Em Lima, a capital do Peru, onde os tratamentos com ivermectina foram adiados até Agosto de 2020, quatro meses após o surto inicial de pandemia, o excesso de mortes foi mais brando, caindo apenas 25% ao fim de 45 dias após a data de pico de mortes, que se verificou em finais de Maio. Esta evolução ocorreu sem existir outras explicações fundamentais, tais como a existência de novas variantes ou alterações na mobilidade da população, ou até mesmo de acréscimos de imunidade natural ou de grupo.
Os autores do estudo – os norte-americanos Juan J. Chamie e David E. Scheim e a canadiana Jennifer A. Hibberd – concluem que, no Peru, “o uso profilático de ivermectina pode ter contribuído para a redução média de 74% no excesso de mortes 30 dias após o pico de mortes nos 10 estados abrangidos pelo programa MOT”, enquanto a redução média terá sido de 53% no excesso de mortes naquele período nos estados.
Porém, com a destituição em Novembro de 2020 de Martin Vizcarra, e a chegada ao poder de Francisco Sagasti, que tomou posse no dia 17 daquele mês, toda a estratégia baseada no uso de ivermectina foi abandonada, no decurso de uma forte campanha mediática que diabolizou aquele fármaco, criado pela Merck, mas já sem patente. E, com efeito, de forma quase imediata, como mostram os autores da análise publicada na revista Cureus, a mortalidade total começou a crescer repentinamente até Fevereiro de 2021, conforme um gráfico que apresentam.
E, efectivamente, os casos mortais no Peru, de acordo com os dados do Our World in Data, que estiveram abaixo dos 150 óbitos diários entre Outubro e finais de Dezembro de 2020, dispararam para valores absolutamente anormais. Em Fevereiro foram atingidos valores diários acima dos 500 óbitos atribuídos à covid-19, e em finais de Abril houve dias a superarem as 800 mortes.

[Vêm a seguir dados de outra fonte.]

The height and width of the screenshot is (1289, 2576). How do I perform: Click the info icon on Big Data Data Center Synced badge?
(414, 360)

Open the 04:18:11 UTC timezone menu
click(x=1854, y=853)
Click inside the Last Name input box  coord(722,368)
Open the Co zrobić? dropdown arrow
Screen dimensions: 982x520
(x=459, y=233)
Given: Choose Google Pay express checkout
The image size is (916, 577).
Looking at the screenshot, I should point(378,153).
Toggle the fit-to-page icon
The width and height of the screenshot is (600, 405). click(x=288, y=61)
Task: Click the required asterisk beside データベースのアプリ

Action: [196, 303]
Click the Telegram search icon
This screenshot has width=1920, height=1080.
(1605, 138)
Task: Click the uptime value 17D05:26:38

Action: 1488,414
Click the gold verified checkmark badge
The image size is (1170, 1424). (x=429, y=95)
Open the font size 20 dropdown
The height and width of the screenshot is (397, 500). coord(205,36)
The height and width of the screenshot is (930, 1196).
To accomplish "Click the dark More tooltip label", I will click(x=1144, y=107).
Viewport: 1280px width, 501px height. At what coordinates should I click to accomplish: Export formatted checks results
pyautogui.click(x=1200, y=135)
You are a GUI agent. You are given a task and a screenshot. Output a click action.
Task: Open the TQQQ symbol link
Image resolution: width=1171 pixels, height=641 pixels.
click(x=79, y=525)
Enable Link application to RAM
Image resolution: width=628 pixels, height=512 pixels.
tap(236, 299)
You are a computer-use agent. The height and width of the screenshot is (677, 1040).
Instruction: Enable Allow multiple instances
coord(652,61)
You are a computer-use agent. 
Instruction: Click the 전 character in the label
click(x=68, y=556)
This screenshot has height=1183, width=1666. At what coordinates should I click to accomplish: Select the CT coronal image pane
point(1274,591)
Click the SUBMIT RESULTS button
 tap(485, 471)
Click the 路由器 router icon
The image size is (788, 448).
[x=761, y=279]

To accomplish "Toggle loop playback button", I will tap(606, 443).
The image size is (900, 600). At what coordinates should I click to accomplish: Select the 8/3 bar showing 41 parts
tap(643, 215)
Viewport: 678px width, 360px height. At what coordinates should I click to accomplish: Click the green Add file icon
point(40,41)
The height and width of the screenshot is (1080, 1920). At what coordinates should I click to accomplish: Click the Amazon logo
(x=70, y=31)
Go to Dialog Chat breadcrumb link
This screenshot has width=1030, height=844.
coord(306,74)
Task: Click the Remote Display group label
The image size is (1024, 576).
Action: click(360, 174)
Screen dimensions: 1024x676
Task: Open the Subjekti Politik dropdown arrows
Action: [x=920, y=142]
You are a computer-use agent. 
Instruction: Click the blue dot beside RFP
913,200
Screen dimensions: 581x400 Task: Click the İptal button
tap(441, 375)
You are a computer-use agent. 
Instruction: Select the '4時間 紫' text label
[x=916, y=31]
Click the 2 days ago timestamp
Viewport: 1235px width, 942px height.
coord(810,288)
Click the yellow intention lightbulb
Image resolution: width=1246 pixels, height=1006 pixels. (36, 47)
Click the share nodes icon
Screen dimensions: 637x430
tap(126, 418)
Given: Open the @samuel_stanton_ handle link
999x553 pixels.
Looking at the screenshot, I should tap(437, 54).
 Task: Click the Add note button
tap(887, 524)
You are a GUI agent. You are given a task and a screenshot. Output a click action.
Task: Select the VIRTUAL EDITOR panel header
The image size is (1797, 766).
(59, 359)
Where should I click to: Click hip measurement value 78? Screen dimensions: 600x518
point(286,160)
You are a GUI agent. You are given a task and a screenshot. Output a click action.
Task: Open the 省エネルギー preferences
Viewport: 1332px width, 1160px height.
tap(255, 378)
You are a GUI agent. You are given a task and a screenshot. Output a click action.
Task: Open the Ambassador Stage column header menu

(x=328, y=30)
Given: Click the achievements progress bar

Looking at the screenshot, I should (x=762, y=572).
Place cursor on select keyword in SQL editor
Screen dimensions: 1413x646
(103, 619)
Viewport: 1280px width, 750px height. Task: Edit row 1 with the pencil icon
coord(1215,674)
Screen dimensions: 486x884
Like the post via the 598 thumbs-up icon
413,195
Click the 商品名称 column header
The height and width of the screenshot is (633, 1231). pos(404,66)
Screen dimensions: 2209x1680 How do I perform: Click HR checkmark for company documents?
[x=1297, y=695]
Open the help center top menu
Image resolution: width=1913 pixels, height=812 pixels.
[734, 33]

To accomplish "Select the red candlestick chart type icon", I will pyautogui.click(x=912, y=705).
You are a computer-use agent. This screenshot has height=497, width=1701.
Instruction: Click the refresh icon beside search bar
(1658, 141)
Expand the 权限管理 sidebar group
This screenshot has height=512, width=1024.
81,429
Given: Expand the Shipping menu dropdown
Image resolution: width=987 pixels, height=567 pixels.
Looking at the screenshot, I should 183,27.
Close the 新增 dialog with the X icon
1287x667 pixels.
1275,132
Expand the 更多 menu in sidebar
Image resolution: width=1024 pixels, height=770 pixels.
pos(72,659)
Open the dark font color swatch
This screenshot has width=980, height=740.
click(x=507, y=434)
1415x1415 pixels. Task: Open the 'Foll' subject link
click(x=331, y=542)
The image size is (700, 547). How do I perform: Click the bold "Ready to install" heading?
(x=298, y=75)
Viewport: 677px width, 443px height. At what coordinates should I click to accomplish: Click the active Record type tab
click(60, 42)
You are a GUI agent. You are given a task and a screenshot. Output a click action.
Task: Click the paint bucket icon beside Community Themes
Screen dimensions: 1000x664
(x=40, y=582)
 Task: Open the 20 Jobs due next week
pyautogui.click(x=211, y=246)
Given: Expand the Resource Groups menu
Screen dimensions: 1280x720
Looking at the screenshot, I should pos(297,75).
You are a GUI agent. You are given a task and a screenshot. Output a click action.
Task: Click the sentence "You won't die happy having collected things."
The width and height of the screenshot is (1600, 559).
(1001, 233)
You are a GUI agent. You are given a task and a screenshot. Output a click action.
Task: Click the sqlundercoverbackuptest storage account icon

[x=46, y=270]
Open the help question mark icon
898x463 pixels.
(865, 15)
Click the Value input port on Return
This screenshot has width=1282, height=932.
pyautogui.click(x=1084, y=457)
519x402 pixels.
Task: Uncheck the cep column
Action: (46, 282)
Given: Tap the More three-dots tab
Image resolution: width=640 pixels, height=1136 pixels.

Os autores do estudo relatam também os bons resultados do uso de ivermectina na província indiana de Uttar Pradesh, e denunciam também a manipulação e erros em ensaios clínicos que acabaram por afectar a reputação deste fármaco de baixo custo.
“Nas últimas décadas, os medicamentos genéricos geralmente se saíram mal perante a concorrência com ofertas patenteadas, com base na infeliz vulnerabilidade da Ciência à mercantilização e à captura regulatória”, adiantam os autores, exemplificando com o caso de uma terapia tripla para úlceras pépticas, que apresenta uma eficácia de 96%, e que agora é o padrão terapêutico, mas cujo uso foi sendo adiado até que as patentes de dois medicamentos paliativos mais vendidos para esse problema gástrico expirassem.
E apontam ainda que “tal viés potencial contra a ivermectina foi sugerido por um comunicado de imprensa de 4 de Fevereiro de 2021 da Merck, de que estava desenvolvendo sua própria terapêutica patenteada para covid-19”, alegando que havia “uma relativa falta de dados de segurança” para a ivermectina.
Com efeito, a norte-americana Merck – que oferecera a patente da ivermectina para o Programa Africano de Controle da Oncocercose (cegueira dos rios) – haveria de conceber um fármaco, o molnupiravir, sob a marca comercial Lagevrio, que obteve autorização em finais de 2021 na Europa e foi logo bastante elogiado por vários especialistas, estando à cabeça, em Portugal, o actual bastonário da Ordem do Farmacêuticos, Hélder Mota Filipe, e o pneumologista Filipe Froes, um médico do SNS, consultor da Direcção-Geral da Saúde e um dos mais promíscuos consultores de farmacêuticas.
Recorde-se, porém, que o molnupiravir acabou ingloriamente os seus dias em Julho passado, depois de evidência da sua completa ineficácia. Mas antes da retirada do mercado, confirmada pelo Infarmed em 17 de Julho, a Merck embolsou com este “embuste”, e com a conivência de reguladores e o apoio de influencers de Medicina, um total de 5,7 mil milhões de dólares em receitas só no ano passado.